◆ **ASSIGNMENT**: Starting from the line that holds "Gas Logs & Burners → (491, 877)", print each remaining line of the entries exactly, ending with the last.

DATA FOR ANALYSIS START

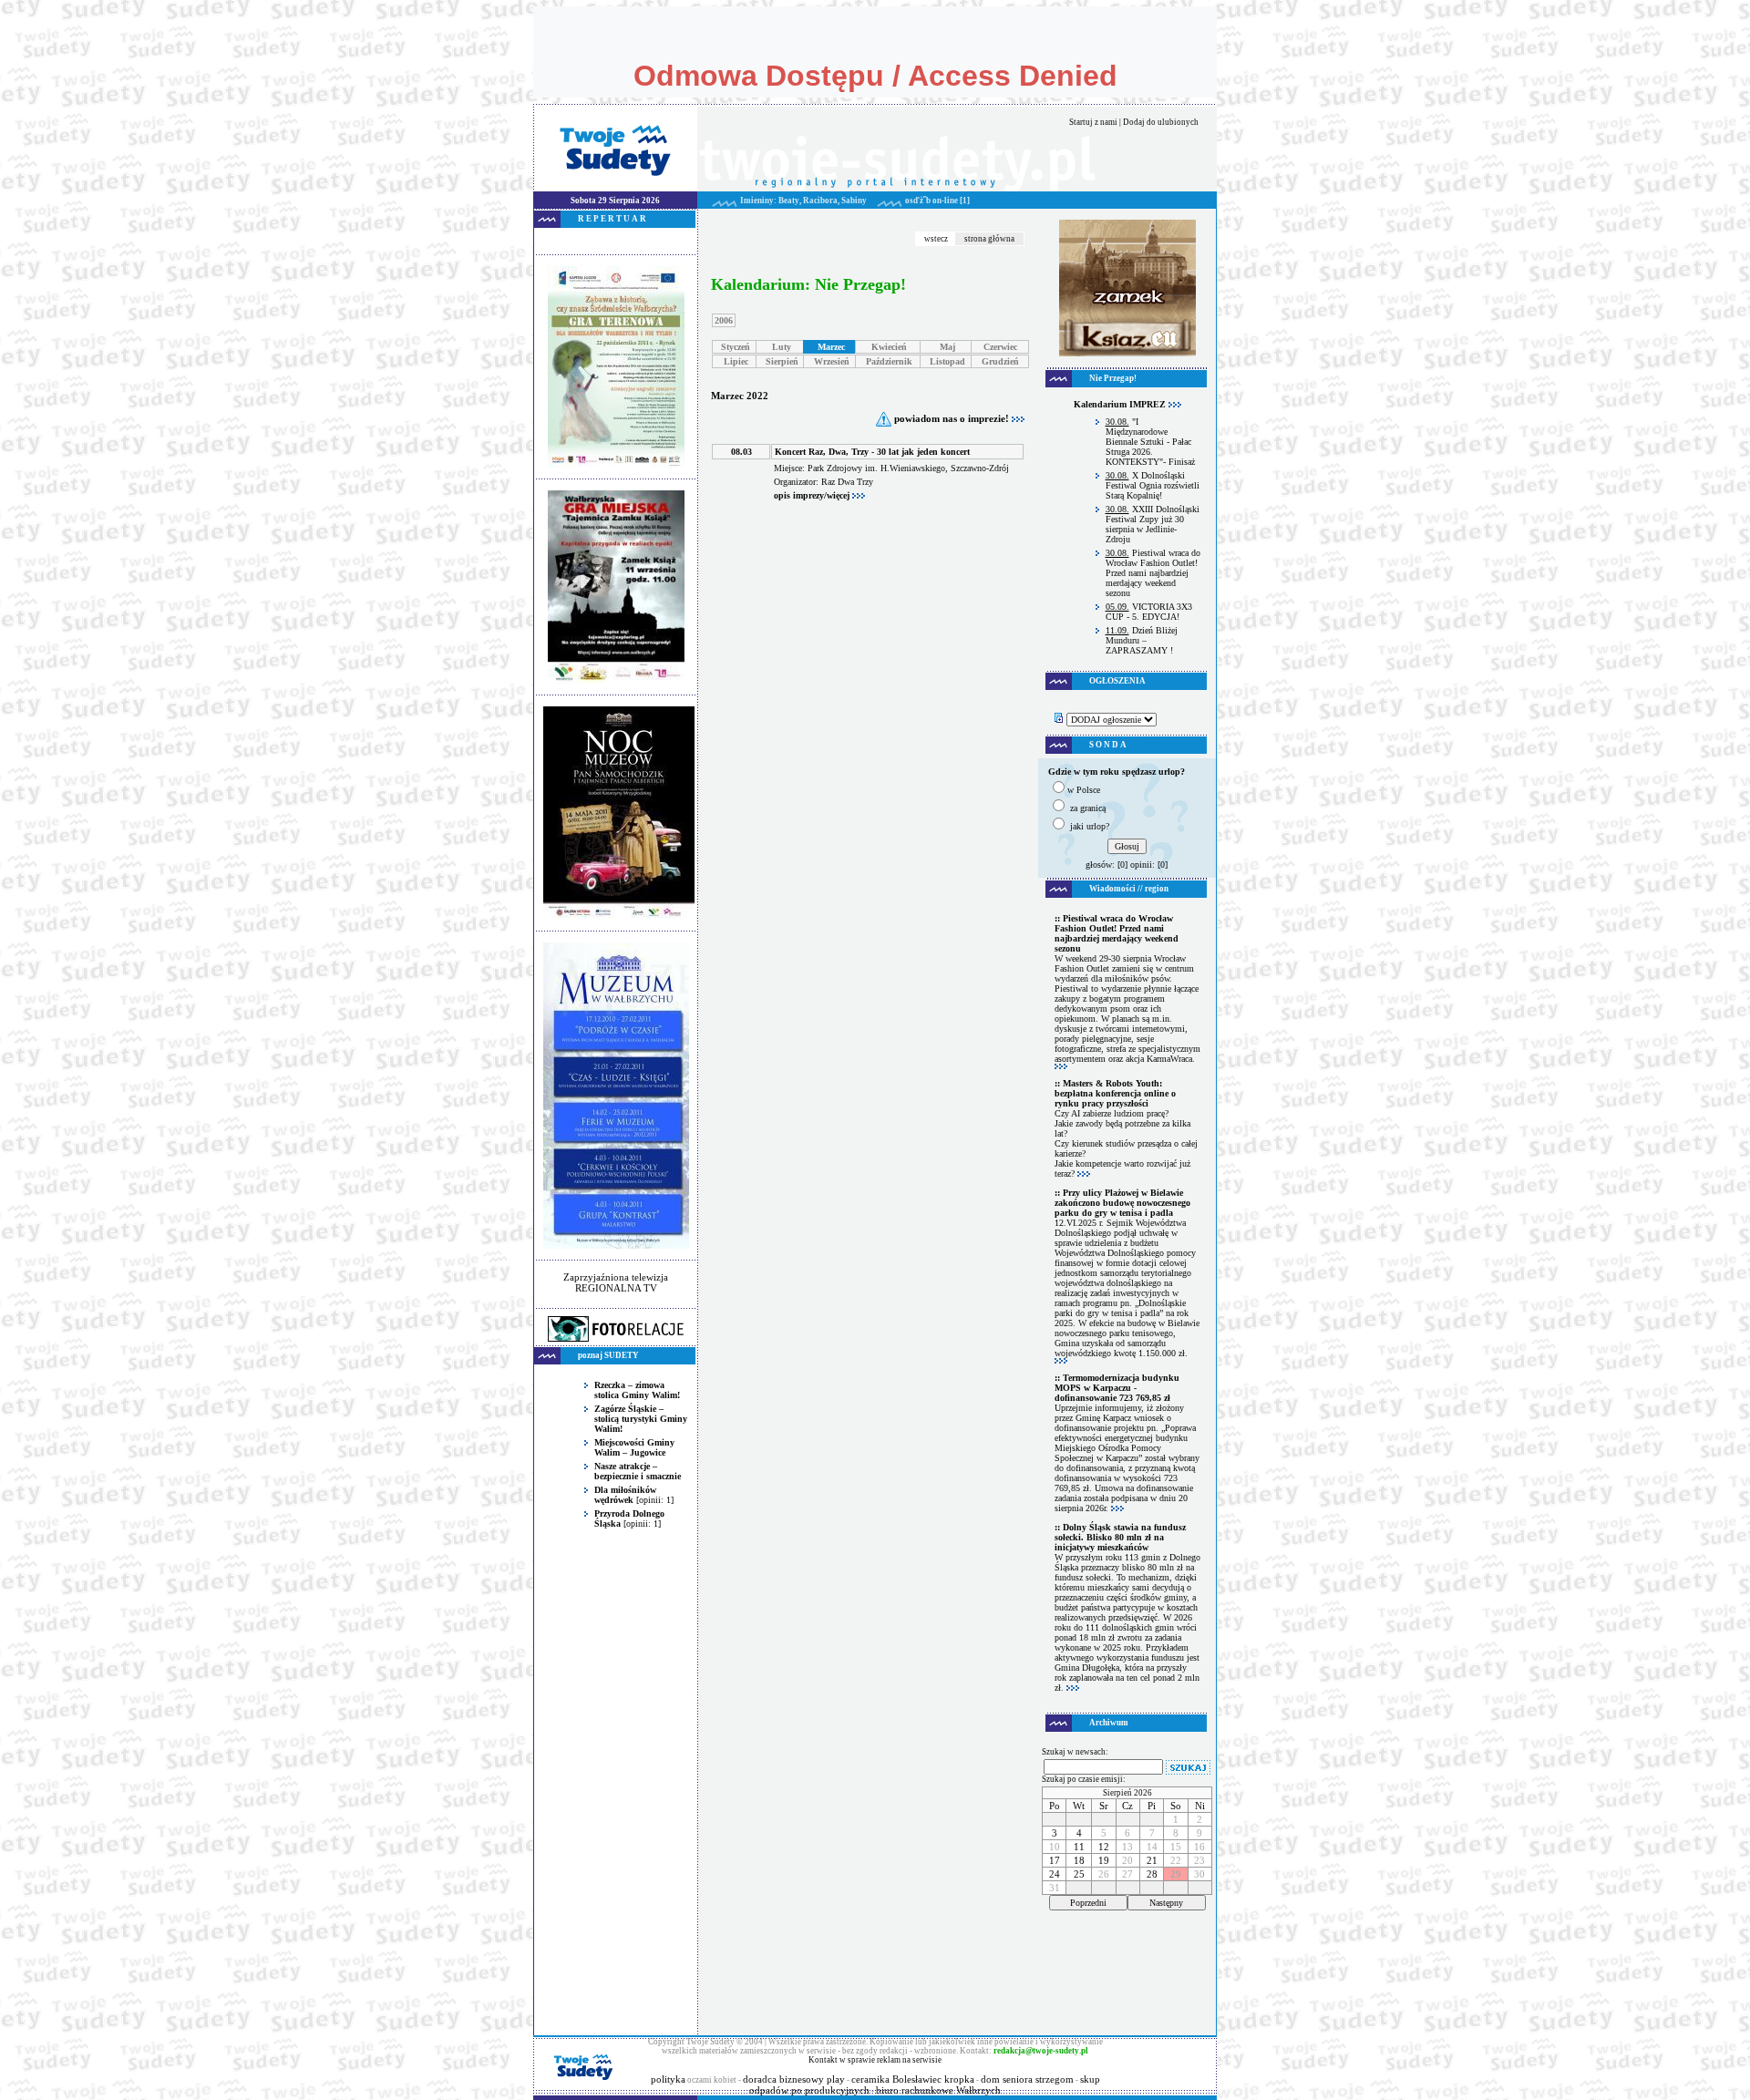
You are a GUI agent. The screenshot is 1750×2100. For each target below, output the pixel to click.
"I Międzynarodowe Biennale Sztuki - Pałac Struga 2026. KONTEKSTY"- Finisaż (1150, 442)
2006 (724, 320)
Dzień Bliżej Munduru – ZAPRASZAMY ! (1142, 640)
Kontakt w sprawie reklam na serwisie (875, 2059)
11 (1079, 1846)
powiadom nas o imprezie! (951, 418)
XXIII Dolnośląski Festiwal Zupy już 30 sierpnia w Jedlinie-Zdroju (1152, 524)
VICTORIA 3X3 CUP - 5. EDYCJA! (1149, 612)
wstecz (936, 238)
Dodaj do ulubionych (1161, 122)
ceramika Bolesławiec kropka (912, 2079)
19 (1103, 1860)
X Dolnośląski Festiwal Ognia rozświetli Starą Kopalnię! (1152, 485)
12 (1103, 1846)
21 (1152, 1860)
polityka (668, 2079)
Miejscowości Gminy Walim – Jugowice (634, 1447)
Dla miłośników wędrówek (625, 1495)
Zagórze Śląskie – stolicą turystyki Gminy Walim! (640, 1419)
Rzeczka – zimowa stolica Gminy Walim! (637, 1390)
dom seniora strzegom (1027, 2079)
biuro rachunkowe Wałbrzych (938, 2090)
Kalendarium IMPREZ (1121, 404)
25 (1079, 1873)
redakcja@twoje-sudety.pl (1040, 2050)
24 (1054, 1873)
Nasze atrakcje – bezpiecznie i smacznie (637, 1471)
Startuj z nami (1093, 122)
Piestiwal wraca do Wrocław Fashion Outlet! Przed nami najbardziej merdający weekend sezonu (1153, 573)
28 (1152, 1873)
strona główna (989, 238)
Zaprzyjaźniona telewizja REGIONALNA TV (615, 1282)
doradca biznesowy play (794, 2079)
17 (1054, 1860)
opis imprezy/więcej (813, 495)
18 (1079, 1860)
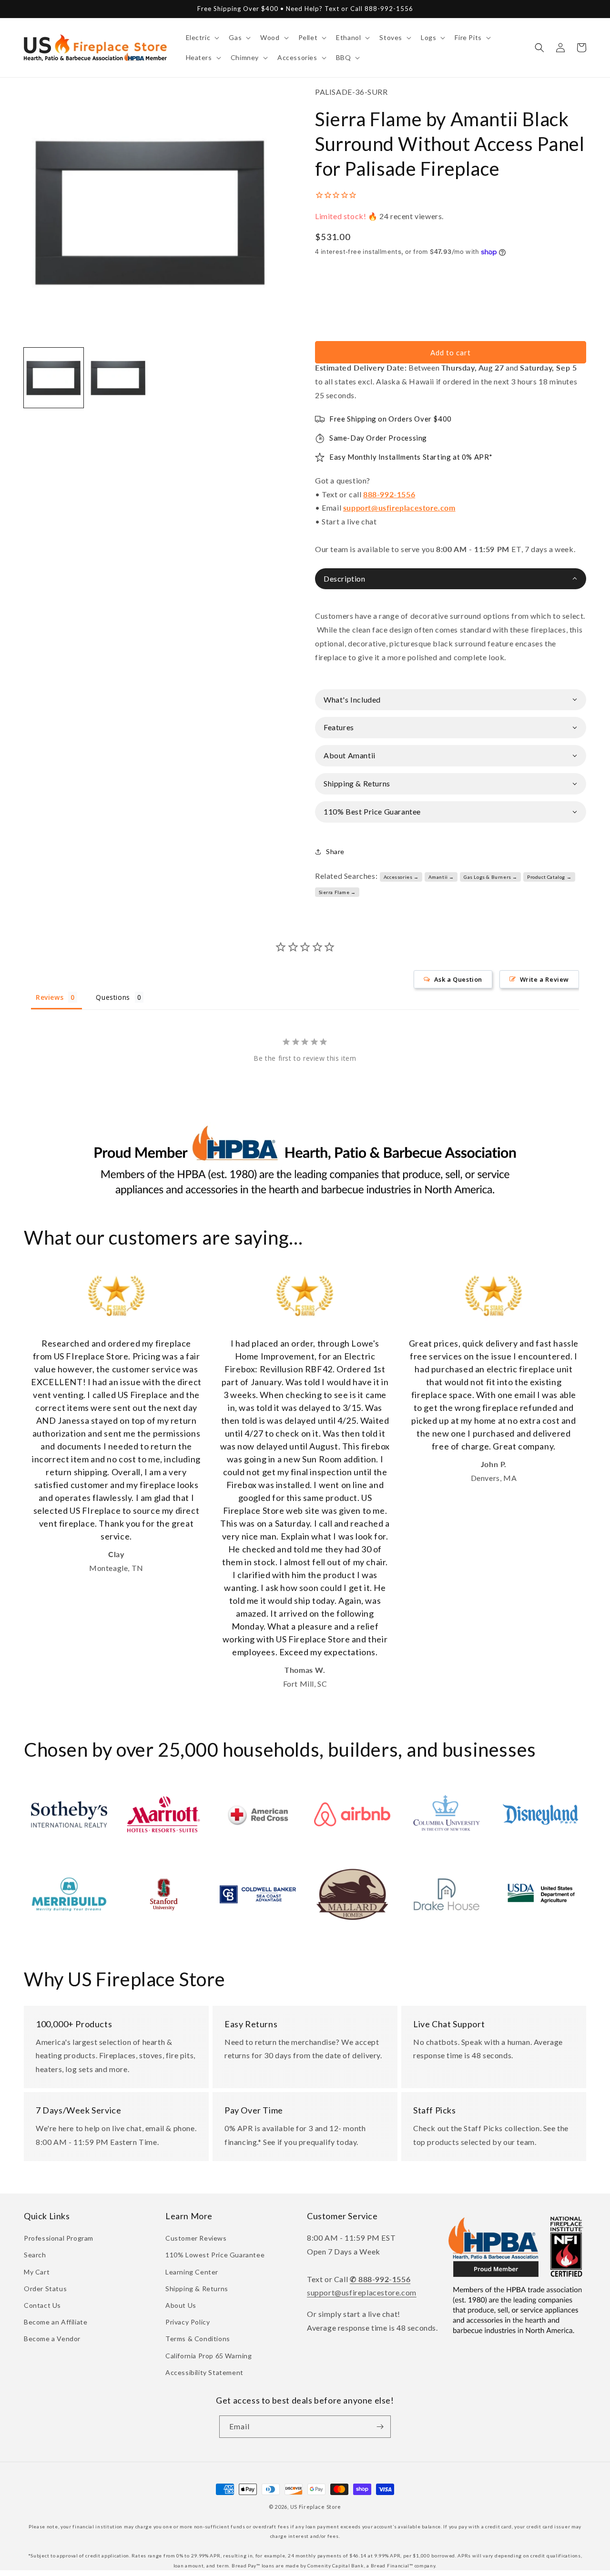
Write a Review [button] (544, 979)
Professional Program (58, 2238)
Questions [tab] (113, 997)
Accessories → (401, 877)
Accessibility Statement (204, 2372)
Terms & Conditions (197, 2338)
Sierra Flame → (337, 892)
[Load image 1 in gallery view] (53, 377)
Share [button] (335, 851)
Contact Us (42, 2305)
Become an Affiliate (55, 2322)
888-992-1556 (389, 494)
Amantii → (441, 877)
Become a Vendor (52, 2338)
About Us (180, 2305)
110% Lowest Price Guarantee (214, 2255)
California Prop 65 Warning (208, 2356)
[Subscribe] (379, 2426)
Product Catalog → (549, 877)
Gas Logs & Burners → (491, 877)
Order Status (45, 2288)
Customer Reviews (196, 2238)
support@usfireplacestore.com (399, 507)
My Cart (37, 2272)
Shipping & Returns (196, 2288)
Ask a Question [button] (458, 979)
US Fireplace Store (316, 2507)
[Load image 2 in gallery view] (118, 377)
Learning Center (191, 2272)
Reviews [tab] (49, 997)
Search (35, 2255)
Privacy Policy (187, 2322)
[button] (202, 38)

DATA FOR ANALYSIS END

◆ **WRITTEN SOLUTION**:
Gas Logs & Burners → (491, 877)
Order Status (45, 2288)
Customer Reviews (196, 2238)
support@usfireplacestore.com (399, 507)
My Cart (37, 2272)
Shipping & Returns (196, 2288)
Ask a Question [button] (458, 979)
US Fireplace Store (316, 2507)
[Load image 2 in gallery view] (118, 377)
Learning Center (191, 2272)
Reviews [tab] (49, 997)
Search (35, 2255)
Privacy Policy (187, 2322)
[button] (202, 38)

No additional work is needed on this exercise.